In our own small way in our home decor, the clever use of colours even if it is just the window treatment, will alter the dimensions of a room, light cool colours such as blues and greens make an area feel light and spacious whereas dark warm colours such as browns and reds make a room feel cosy and intimate.
The horizontal slats of a venetian blind will give width to a window
and the vertical slats of a vertical blind will give height to a window.
The same principal applies to curtain fabrics, wallpapers, upholstery and rugs, so check the overall design of the pattern to ensure that the detail is influenced in the same direction or in the direction you are trying to emphasize or it will become a muddle.
Colours are highly personal so while you may wish to steer away conventional colours, they have been time honoured and tested – a dab of colour from a pot of tester paint is a completely different story to a whole room. If in doubt just paint a feature wall in your chosen colour and see what the reaction from the rest of the household is like before you steam ahead with the whole room.
We are more inclined to be happy on a sunny day and more likely to be sad on a dull day, so bear this in mind also when you are choosing the colours for your scheme and this is every bit as important when choosing new blinds or curtains as it is for a complete redesign of a room.
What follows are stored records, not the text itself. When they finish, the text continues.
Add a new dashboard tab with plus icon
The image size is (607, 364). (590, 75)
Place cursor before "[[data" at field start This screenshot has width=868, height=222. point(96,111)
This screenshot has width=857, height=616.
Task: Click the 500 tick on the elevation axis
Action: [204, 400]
If you are decorating a whole house from scratch, then use the hallways and landing as a transitional buffer zone, leading you from one colour to the next. Keeping the same colour flooring throughout will also help to allow a free flowing feeling throughout the house.
Windows with a special view will also need careful consideration. Views of the sea for instance will be stunning on a bright summer’s day and can take the visual impact of a modern decor based perhaps on silver and steel, but the windows will definitely need a touch of warmth for the winter or on a dismal dreary summer’s day as the sea and sky can also quickly also become cold and uninviting.
There are plenty of colours that are adaptable and can go “cool” or “warm” just by being punctuated by a cool or warm colour.
One of the most successful combinations in my opinion and is one that I often use is silver and steel. It is basically a grey decor where a strong red or blue for example, used with extreme care with just perhaps a splash of the feature colour in a blind and accessorised with a few relevant coloured cushions scattered about and a piece of artwork with a highlight of the main colouring.
Grey colours or indeed non colours are the current stand-in for creams and will give a spacious feel with a touch of interest to even the smallest of interiors.
In this digital era it is so easy to “capture the moment” and have it framed professionally by your local picture framing shop for what is usually the same price as a standard picture in a retail shop.
When dressing a show home, I usually visit the local framing shop and ask if they can recommend a local photographer who may have some images that can be mounted to add some relevance to the decor. My current favourite is in a show home I have just finished which has fabulous views across the Solent to the Isle of Wight which is where this photo was taken by Sally Armstrong.
Even the most avid couch potato could not help but be inspired by images such as this decorating their living room walls.